Back in 2015 (seemed like the year of unfortunate events), I was diagnosed as being pre-diabetic. I had developed gestational diabetes when I was pregnant with my son, I was told by doctors that because of that; my chances of developing type 2 diabetes in the future was very likely. So when I was told that I was pre-diabetic at a check-up, it didn’t come as a surprise. However; I still continued to eat what I wanted. This year, I was still diagnosed with pre-diabetes (Short Lesson: this means you’re not diabetic yet but a cupcake or a cookie from becoming a full blown one – okay, back to the story) and while I had the goal to exercise and do great things – I completely feel off the horse….BUT! for the past month, or well almost month (he he he, wink) I have been eating good things and have decided to do what I call the “Treadmill Chronicles” – This is where I get up at 5:45am in the morning and walk on the treadmill (that I literally begged God to give me, but really never used it) along with prayer.
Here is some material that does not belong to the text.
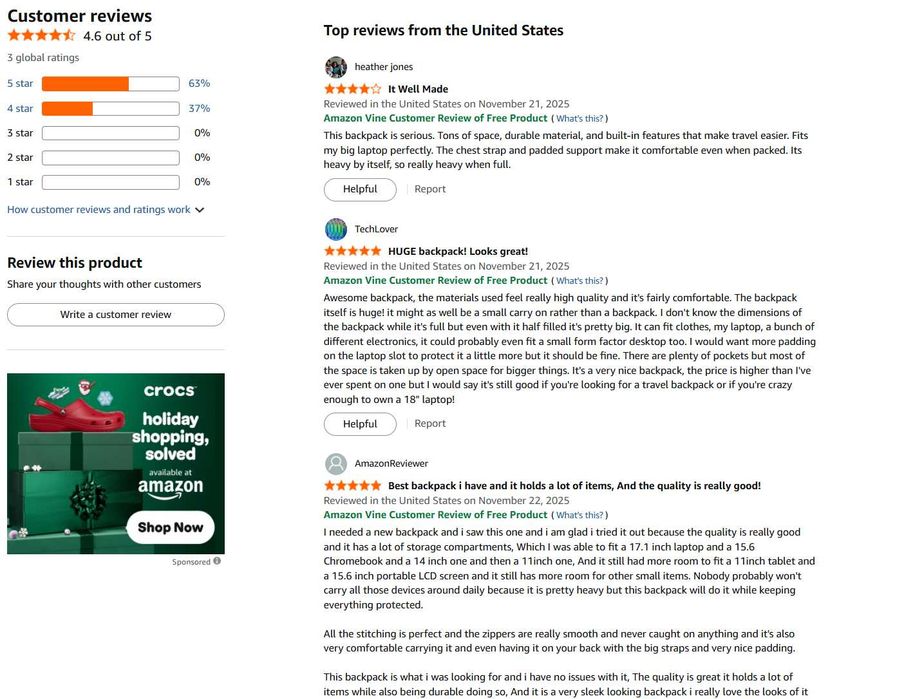Screen dimensions: 924x699
Task: Mark heather jones review as Helpful
Action: (x=360, y=189)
So while I’m walking it out for 30min, I’m also talking to God and praying for others in the process. Well, that’s my other journey….to get in good health and put the right things in this almost (clearing my throat) 30-something yr old body. PRAY FOR ME PLEASE!!! LOL!
Now that’s the tale of my two journeys – What new journeys are you on? Have you tried anything new? Are you currently thinking about doing something? Well, whatever it is and wherever your journey takes you too – Just remember, it’s your journey. You can’t do it for anyone but yourself and WHO CARES what people think or say. We only have one shot at life, so why aren’t we living like it.
Roshonda N. Blackmon – Creator of JustsumInspiration, Author, Speaker & Encourager
Let’s Live Well, Laugh Loud & Love Hard!